High-performance PEG parsing (a port of TatSu to Rust)
Project description
铁修 TieXiu
A high-performance port of TatSu to Rust.
TieXiu (铁修) is a PEG (Parsing Expression Grammar) engine that implements the flexibility and power of the original **TatSu ** lineage into a memory-safe, high-concurrency architecture optimized for modern CPU caches.
TieXiu is a tool that takes grammars in extended EBNF_ as input, and
outputs memoizing_ (Packrat) PEG parsers as a Rust model. The classic
variations of EBNF_ (Tomassetti, EasyExtend, Wirth) and ISO EBNF_ are
supported as input grammar formats.
The TatSu Documentation provides a vision of where the TieXiu project is heading. A copy of the grammar syntax can can be accessed locally in the SYNTAX document.

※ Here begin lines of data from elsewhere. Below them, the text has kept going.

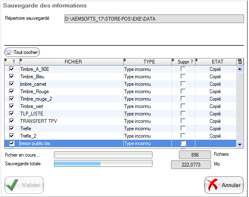Click the sort icon in TYPE column header
This screenshot has height=197, width=249.
coord(124,61)
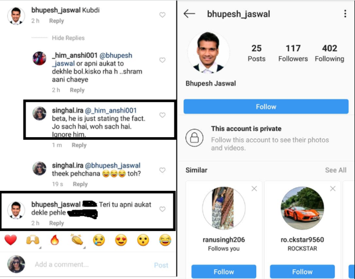Screen dimensions: 355x279
Task: Insert the heart-eyes emoji reaction
Action: [x=121, y=240]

TieXiu is foremost a Rust library that is also published as a Python library with the help of PyO3/Maturin. The Rust API may return objects of types in the internal parser or tree model. The Python API has strings as input and json.dumps() compatible Python objects as output.
TatSu is a mature project with an important user base so it's difficult to make certain changes even if they are improvements or fixes for long-standing quirks (as well known within experienced software engineers, a long-lived quirk becomes a feature). TieXiu is an opportunity to start from scratch, with a modern approach, even if the grammar syntax and its semantics are preserved.
Non-Features
Most features of TatSu are available in TieXiu. Some features have not yet been implemented, and a few never will:
- Generation of synthetic classes from grammar parameters will not be implemented in Rust.

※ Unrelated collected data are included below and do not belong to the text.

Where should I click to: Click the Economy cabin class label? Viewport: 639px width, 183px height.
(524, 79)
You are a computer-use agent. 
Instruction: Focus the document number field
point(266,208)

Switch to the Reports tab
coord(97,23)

- Generation of source code with an object model for deinitions in the grammar may be implemented if a way is found to make the parser or postprocessing bind the Tree output of a parse to the model (serde_json provides the infrastructure for trying).
- Code generation of a parser recently moved in TatSu to the loading of a model of the Grammar and using it as parser. Although the generated procedural parser may produce 1.3x increased throughput in Python, supporting generated code is hard and it complicates the internal interfaces. For Rust, TieXiu alreay knows how to load fast a Grammar model from TatSu JSON, which it can already produce. and a generated model constructor would be precompiled.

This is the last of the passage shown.